Beth’s Little Bake Shop (1814 Central St., Evanston, 224-999-7595) opened June 24 near the Central Street Metra stop, a long tee shot from Northwestern’s Ryan Field.
Beth is Beth Welch, a pastry vet of Everest, the Four Seasons Chicago, and Owen & Engine. And little means little—two pastry cases, only 1,000 square feet. “Everything is baked in-house, fresh every morning,” says Kate Noble, the manager and also Welch’s sister. “Everything is sold out every day. Nothing is ever frozen.” Welch makes breads, baguettes, bars, brownies, and, among things that don’t start with B, two types of scones, four of croissants, and six each of macarons and cupcakes. On a recent day, the three cookies were chocolate chunk with Maldon sea salt, oatmeal–coconut–chocolate chip, and peanut butter cup.

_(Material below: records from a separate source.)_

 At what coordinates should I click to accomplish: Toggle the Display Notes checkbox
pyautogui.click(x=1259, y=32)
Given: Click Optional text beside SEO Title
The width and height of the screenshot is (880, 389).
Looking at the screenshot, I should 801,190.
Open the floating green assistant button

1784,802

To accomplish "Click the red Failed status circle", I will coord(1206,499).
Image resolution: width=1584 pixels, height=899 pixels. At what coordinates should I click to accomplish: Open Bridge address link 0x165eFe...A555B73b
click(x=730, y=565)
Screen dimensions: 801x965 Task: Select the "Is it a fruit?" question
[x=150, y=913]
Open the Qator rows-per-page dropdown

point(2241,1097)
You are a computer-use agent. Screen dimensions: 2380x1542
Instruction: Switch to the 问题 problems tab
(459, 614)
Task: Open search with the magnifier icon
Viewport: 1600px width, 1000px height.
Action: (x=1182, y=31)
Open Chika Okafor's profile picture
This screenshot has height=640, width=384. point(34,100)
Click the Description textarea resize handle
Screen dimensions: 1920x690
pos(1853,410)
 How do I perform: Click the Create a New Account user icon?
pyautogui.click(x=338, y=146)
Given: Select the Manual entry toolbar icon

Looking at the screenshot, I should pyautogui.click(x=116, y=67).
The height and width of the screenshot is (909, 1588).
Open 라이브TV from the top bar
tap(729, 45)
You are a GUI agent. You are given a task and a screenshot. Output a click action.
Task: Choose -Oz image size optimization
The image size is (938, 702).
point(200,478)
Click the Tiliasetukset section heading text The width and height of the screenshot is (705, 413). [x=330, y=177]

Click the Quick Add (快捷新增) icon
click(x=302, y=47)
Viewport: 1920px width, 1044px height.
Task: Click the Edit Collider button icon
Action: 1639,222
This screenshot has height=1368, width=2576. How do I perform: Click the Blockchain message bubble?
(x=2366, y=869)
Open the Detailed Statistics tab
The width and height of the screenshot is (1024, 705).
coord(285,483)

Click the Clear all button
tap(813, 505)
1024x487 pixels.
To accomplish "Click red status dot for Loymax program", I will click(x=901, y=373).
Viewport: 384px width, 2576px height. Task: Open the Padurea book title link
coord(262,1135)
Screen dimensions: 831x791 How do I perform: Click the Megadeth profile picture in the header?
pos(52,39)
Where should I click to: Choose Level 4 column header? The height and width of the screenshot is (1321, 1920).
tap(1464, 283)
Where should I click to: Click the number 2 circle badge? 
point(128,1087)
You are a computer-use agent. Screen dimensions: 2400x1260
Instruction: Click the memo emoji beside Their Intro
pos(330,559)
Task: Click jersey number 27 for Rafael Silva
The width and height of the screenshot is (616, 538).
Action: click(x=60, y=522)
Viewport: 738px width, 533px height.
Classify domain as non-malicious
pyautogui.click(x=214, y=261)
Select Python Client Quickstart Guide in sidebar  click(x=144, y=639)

Noble says she and Welch, fourth-generation Evanstonians, run the shop as a tribute to their grandmother Jackie, whose china, mixing bowls, sculptures, and original copies of The Joy of Cooking and Mastering the Art of French Cooking adorn the shop. Jackie taught Beth how to bake. In our experience reporting on food, grandmothers seem to have a huge influence on bakeries, just with 30 or 40 years’ gestation.